# Look what I found



## Pudsey_Bear (Sep 25, 2008)




----------



## Drew (May 30, 2005)

Might I suggest that you put it back where you found it.

Or as my mum used to say: Put that back where you found it and don't bring anymore rubbish in here, followed by a clout.


----------



## nickoff (Oct 11, 2005)

Hmmn! Yes, well I apologize for my comments about his guitar playing in another thread but the singing----------?

Nick.


----------



## jiwawa (Jun 22, 2007)

nickoff said:


> Hmmn! Yes, well I apologize for my comments about his guitar playing in another thread but the singing----------?
> 
> Nick.


Sounds like it's a plus that I can't actually play the video - some error?


----------



## patp (Apr 30, 2007)

# # #

_Exercise A:_
Render the lines of the records starting at the line containing "coordinates (1483, 752)." and ending at the line containing "4.tips is located at coordinates (253, 273)." as a Markdown table with the columns Index and Record line, skipping blank lines.

_Data supplied:_
# # #

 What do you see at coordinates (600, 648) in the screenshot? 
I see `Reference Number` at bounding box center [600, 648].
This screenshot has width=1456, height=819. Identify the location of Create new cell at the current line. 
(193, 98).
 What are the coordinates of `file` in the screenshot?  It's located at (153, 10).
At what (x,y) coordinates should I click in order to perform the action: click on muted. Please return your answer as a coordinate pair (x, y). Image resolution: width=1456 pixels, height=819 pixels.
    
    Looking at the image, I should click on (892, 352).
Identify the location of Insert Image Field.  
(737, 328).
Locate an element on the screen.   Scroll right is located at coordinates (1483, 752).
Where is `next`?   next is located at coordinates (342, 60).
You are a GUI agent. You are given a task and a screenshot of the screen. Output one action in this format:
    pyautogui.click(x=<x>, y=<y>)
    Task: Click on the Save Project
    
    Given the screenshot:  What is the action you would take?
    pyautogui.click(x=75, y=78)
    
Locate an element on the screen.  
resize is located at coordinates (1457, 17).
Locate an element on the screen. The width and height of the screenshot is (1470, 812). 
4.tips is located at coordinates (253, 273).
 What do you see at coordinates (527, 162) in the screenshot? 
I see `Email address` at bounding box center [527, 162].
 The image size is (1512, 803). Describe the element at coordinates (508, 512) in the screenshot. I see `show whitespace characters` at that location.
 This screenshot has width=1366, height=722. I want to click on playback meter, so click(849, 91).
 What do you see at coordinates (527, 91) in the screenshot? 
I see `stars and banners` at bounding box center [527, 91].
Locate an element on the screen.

# # #

_Exercise B:_
Write the next part of the "Look what I found" forum thread, picking up after its final line.

_Answer A:_
| Index | Record line |
|---|---|
| 1 | Locate an element on the screen.   Scroll right is located at coordinates (1483, 752). |
| 2 | Where is `next`?   next is located at coordinates (342, 60). |
| 3 | You are a GUI agent. You are given a task and a screenshot of the screen. Output one action in this format: |
| 4 |     pyautogui.click(x=<x>, y=<y>) |
| 5 |     Task: Click on the Save Project |
| 6 |     Given the screenshot:  What is the action you would take? |
| 7 |     pyautogui.click(x=75, y=78) |
| 8 | Locate an element on the screen.   |
| 9 | resize is located at coordinates (1457, 17). |
| 10 | Locate an element on the screen. The width and height of the screenshot is (1470, 812).  |
| 11 | 4.tips is located at coordinates (253, 273). |

_Answer B:_
I thought it was going to be your dream van Kev


----------



## tugboat (Sep 14, 2013)

Is this about Bazza?>


----------



## Pudsey_Bear (Sep 25, 2008)

And I thought I could be a bit nasty to poor old Barfy.


----------



## barryd (May 9, 2008)

FFS Kev! Could you have not picked one of the good uns? You will have terrified everyone and given them all nightmares with that.


----------



## Pudsey_Bear (Sep 25, 2008)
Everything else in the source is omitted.